▶ [What to produce]:
Starting at the line that holds "Where should I click to: Click the Share", transcribe every line to the end of the data exactly; include no other lines.

(Collected data entries)
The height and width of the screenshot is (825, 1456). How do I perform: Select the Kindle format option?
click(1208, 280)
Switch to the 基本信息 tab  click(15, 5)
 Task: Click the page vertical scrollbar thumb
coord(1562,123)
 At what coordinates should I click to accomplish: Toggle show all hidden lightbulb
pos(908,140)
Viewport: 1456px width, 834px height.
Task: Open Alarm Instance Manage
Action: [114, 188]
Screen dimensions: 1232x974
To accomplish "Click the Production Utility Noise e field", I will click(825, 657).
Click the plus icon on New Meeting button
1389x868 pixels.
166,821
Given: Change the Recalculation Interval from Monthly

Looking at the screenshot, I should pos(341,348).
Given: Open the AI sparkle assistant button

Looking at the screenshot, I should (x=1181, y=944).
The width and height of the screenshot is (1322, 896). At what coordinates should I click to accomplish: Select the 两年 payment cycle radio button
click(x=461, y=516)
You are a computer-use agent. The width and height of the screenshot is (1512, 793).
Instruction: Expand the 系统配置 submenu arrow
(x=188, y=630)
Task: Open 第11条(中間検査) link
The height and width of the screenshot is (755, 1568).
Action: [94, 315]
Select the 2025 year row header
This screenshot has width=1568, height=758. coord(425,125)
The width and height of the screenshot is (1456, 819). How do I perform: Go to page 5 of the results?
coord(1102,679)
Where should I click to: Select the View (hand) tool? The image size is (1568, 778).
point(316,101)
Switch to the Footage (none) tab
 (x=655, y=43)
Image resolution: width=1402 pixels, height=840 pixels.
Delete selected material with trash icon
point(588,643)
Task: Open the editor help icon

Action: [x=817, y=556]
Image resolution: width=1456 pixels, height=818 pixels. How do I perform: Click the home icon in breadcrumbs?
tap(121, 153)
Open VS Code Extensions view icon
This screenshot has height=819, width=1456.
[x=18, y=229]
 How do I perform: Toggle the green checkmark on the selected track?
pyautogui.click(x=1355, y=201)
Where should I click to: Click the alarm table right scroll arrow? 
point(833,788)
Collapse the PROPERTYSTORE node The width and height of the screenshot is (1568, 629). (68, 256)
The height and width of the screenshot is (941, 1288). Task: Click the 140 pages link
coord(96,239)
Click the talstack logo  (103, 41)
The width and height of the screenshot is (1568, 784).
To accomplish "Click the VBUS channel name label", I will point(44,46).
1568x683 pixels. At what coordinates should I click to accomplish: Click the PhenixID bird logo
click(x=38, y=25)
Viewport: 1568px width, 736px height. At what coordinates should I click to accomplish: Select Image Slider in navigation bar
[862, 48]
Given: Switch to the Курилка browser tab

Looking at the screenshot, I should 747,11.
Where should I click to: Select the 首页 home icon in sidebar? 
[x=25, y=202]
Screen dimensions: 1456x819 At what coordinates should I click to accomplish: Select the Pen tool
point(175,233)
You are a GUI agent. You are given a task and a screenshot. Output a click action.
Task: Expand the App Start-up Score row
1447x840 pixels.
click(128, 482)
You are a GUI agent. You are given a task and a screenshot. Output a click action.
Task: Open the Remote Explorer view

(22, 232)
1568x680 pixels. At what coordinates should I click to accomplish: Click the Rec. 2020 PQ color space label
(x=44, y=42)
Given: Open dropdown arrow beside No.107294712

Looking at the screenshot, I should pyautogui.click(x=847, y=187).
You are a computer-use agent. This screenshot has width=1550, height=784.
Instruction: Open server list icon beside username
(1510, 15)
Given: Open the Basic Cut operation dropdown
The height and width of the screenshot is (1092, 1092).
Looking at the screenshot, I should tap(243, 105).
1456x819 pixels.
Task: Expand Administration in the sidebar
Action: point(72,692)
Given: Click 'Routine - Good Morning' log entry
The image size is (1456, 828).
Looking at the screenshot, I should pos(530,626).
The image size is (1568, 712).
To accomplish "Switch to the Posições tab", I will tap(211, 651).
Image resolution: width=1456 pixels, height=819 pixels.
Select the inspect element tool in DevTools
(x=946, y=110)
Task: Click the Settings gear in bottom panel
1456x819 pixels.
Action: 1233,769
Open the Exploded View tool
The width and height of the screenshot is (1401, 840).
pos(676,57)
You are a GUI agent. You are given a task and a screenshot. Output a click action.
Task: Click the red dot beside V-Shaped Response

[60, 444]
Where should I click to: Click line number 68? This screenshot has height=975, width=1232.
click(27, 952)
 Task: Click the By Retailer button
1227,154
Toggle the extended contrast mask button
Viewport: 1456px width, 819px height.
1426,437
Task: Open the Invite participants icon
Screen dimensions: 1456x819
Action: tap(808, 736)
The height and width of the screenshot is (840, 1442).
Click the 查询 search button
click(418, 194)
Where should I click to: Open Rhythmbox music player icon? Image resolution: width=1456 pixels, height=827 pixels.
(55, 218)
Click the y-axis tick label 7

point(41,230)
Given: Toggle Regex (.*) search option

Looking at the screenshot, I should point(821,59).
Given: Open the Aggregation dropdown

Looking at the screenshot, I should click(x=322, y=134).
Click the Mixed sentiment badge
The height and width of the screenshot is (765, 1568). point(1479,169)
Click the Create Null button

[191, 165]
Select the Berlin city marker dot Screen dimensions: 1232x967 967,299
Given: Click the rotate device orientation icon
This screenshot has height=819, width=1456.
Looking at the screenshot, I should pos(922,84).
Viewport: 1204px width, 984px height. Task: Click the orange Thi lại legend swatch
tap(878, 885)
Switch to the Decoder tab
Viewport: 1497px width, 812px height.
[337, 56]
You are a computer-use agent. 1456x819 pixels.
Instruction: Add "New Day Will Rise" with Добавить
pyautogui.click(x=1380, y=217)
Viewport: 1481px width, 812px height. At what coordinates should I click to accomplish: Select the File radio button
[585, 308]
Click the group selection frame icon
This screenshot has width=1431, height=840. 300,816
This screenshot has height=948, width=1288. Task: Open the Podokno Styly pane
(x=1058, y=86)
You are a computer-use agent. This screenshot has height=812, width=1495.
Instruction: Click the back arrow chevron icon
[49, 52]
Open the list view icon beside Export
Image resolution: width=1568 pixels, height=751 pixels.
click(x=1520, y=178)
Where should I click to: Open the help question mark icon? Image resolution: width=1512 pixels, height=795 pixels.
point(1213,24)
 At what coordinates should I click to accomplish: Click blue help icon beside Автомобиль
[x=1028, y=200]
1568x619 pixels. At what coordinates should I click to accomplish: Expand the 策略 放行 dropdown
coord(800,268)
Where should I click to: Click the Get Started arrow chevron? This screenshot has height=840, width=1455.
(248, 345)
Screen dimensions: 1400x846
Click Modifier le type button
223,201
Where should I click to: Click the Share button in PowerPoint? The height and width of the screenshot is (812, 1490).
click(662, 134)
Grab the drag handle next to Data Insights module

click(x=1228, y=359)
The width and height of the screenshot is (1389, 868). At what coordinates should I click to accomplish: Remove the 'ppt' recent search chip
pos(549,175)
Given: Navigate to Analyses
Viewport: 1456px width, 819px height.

▶ [Solution]:
Where should I click to: Click the Share button in PowerPoint? The height and width of the screenshot is (812, 1490).
click(662, 134)
Grab the drag handle next to Data Insights module

click(x=1228, y=359)
The width and height of the screenshot is (1389, 868). At what coordinates should I click to accomplish: Remove the 'ppt' recent search chip
pos(549,175)
Given: Navigate to Analyses
Viewport: 1456px width, 819px height.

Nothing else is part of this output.